Click-target data:
***

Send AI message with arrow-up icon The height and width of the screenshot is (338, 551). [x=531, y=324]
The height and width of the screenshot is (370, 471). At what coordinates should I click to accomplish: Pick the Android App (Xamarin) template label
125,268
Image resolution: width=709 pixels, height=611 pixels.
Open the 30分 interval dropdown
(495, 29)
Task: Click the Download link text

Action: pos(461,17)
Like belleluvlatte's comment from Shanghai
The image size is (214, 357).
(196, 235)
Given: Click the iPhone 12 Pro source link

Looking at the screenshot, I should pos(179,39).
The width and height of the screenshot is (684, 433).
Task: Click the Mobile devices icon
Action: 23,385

***

* _Aim of the task_: Can you write out all of the material above word for word, keeping every line unchanged and in its original order?

* _Response to this exercise_:
Send AI message with arrow-up icon The height and width of the screenshot is (338, 551). [x=531, y=324]
The height and width of the screenshot is (370, 471). At what coordinates should I click to accomplish: Pick the Android App (Xamarin) template label
125,268
Image resolution: width=709 pixels, height=611 pixels.
Open the 30分 interval dropdown
(495, 29)
Task: Click the Download link text

Action: pos(461,17)
Like belleluvlatte's comment from Shanghai
The image size is (214, 357).
(196, 235)
Given: Click the iPhone 12 Pro source link

Looking at the screenshot, I should pos(179,39).
The width and height of the screenshot is (684, 433).
Task: Click the Mobile devices icon
Action: 23,385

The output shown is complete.